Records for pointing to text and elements
■ ■ ■

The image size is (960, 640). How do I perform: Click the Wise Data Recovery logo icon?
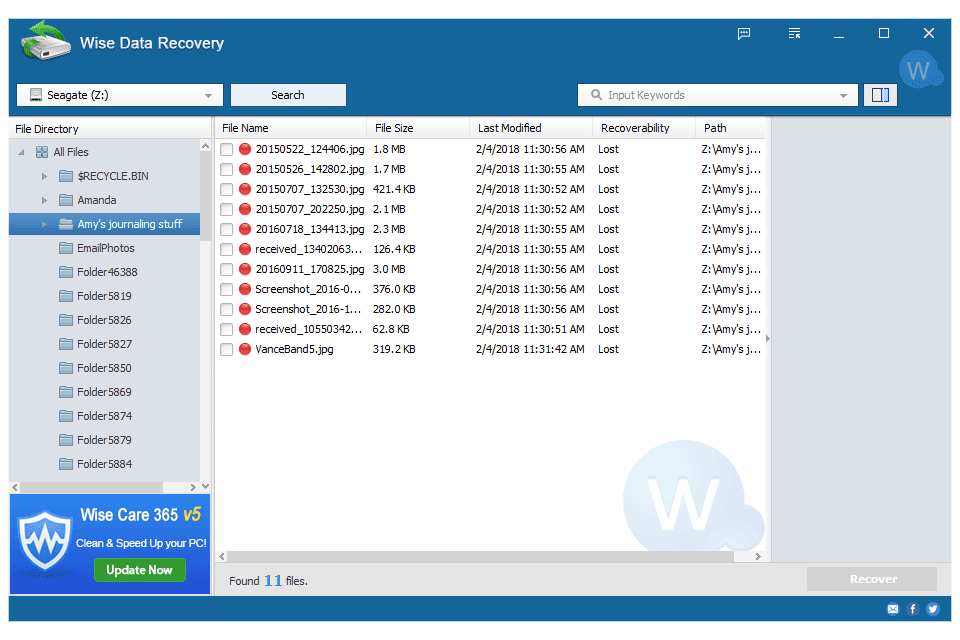coord(45,44)
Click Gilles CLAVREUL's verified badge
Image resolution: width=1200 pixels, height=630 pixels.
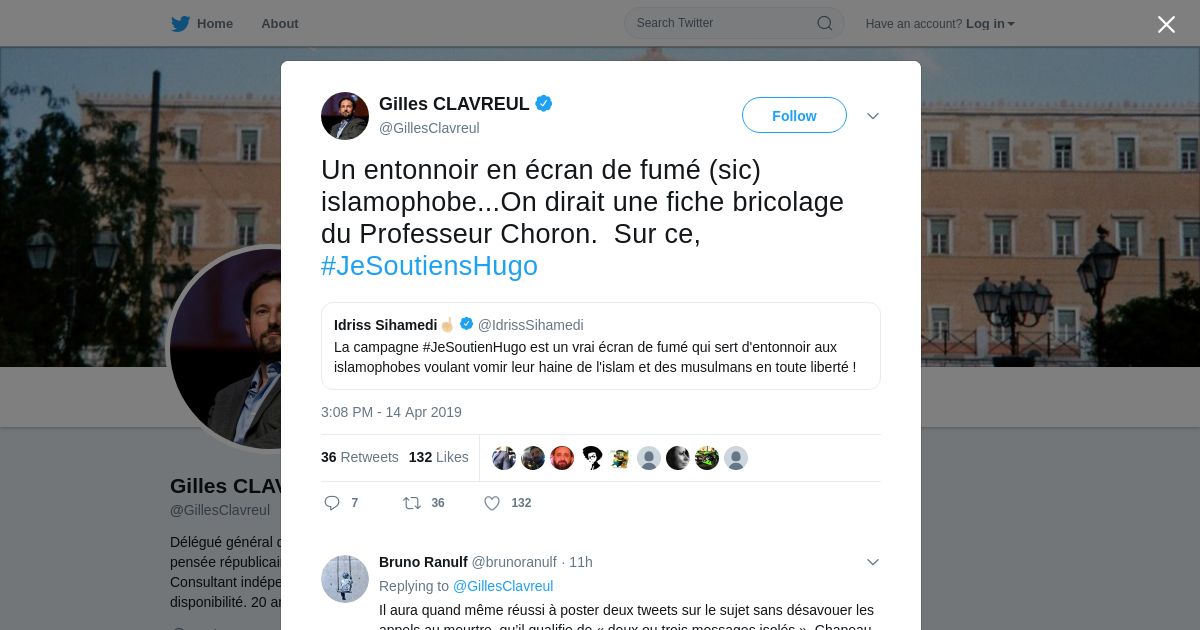click(x=544, y=103)
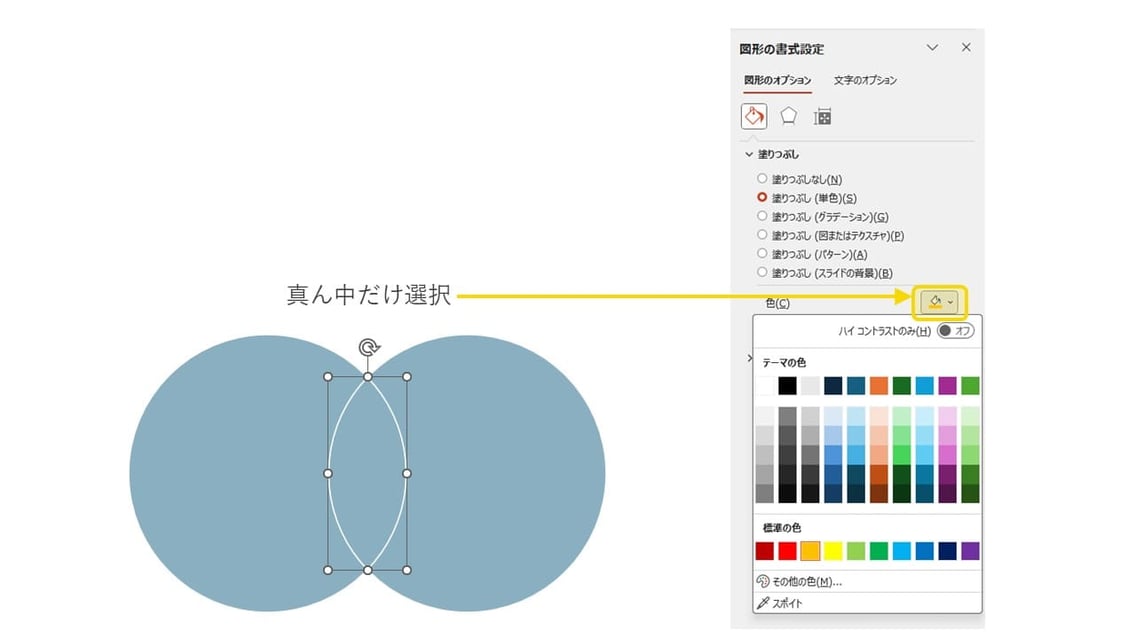1136x639 pixels.
Task: Click the fill color bucket button beside 色(C)
Action: click(933, 301)
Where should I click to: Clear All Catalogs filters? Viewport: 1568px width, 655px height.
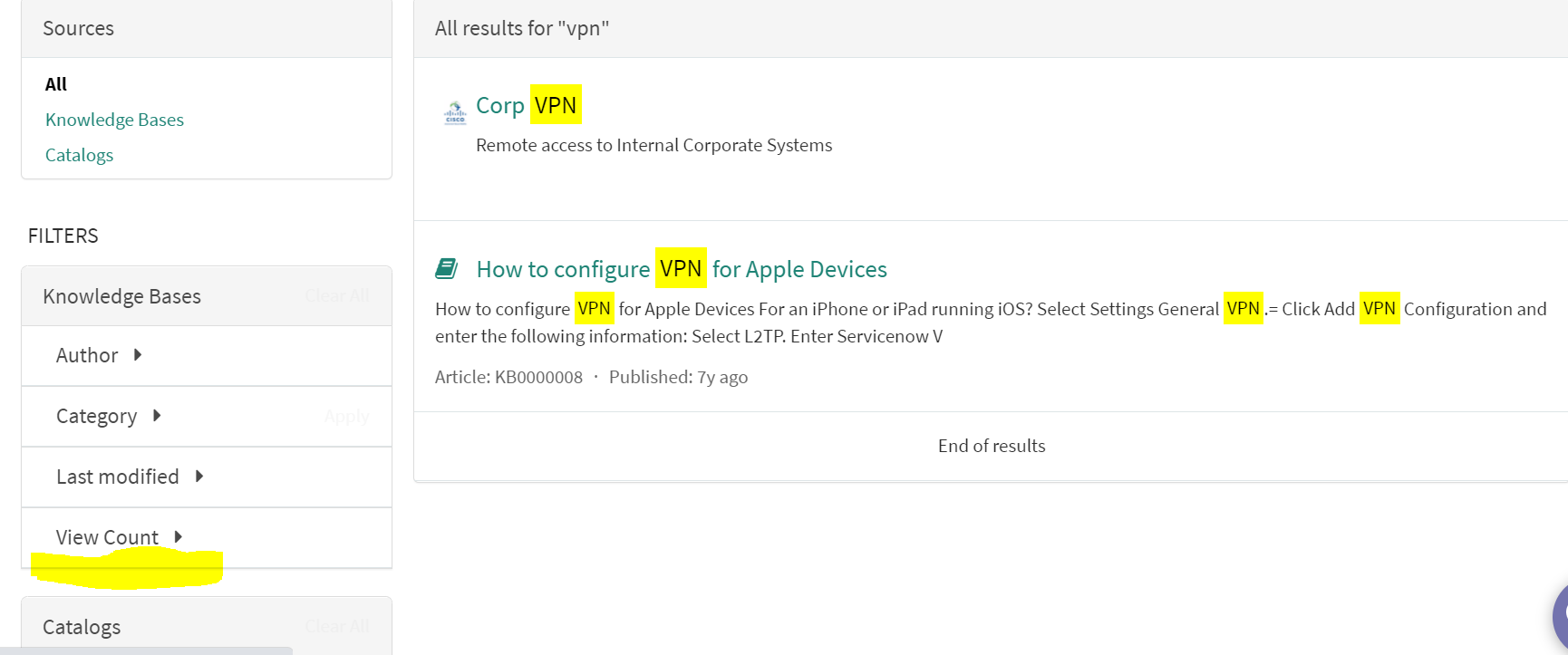pos(337,626)
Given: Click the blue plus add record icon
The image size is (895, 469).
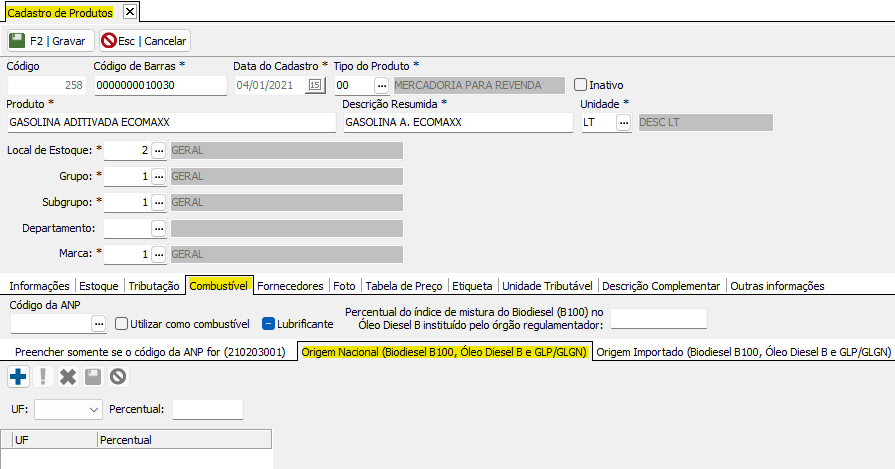Looking at the screenshot, I should 18,377.
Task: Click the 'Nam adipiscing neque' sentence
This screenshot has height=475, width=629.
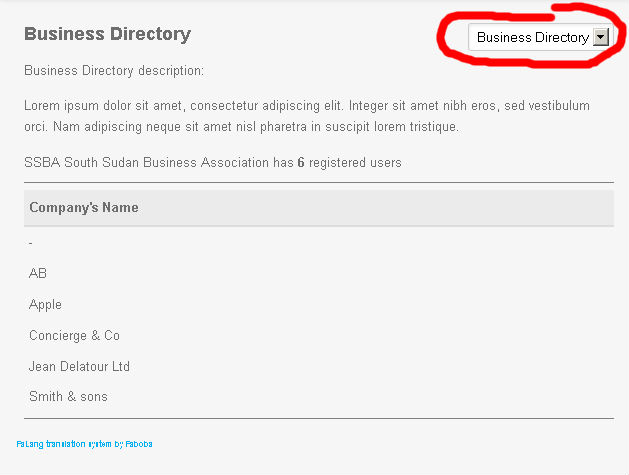Action: coord(256,127)
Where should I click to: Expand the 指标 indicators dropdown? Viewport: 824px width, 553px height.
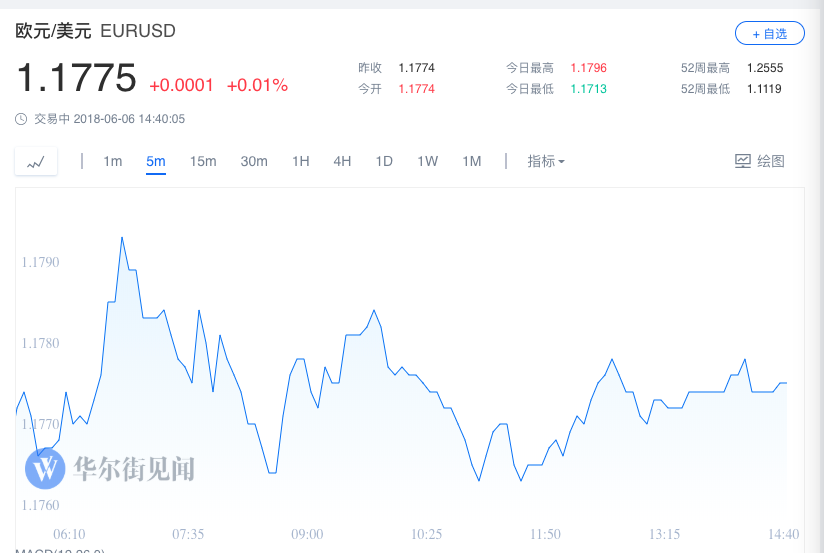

■ ■ ■

Set out each line of the material above as a JSON list of strings, one string per line, with blank lines skipped. Leave the pictures out.

[
  "The image size is (960, 640). How do I perform: Click the Wise Data Recovery logo icon?",
  "coord(45,44)",
  "Click Gilles CLAVREUL's verified badge",
  "Image resolution: width=1200 pixels, height=630 pixels.",
  "click(x=544, y=103)",
  "1136x639 pixels.",
  "Task: Click the fill color bucket button beside 色(C)",
  "Action: click(933, 301)",
  "Where should I click to: Clear All Catalogs filters? Viewport: 1568px width, 655px height.",
  "pos(337,626)",
  "Given: Click the blue plus add record icon",
  "The image size is (895, 469).",
  "Looking at the screenshot, I should 18,377.",
  "Task: Click the 'Nam adipiscing neque' sentence",
  "This screenshot has height=475, width=629.",
  "Action: coord(256,127)",
  "Where should I click to: Expand the 指标 indicators dropdown? Viewport: 824px width, 553px height."
]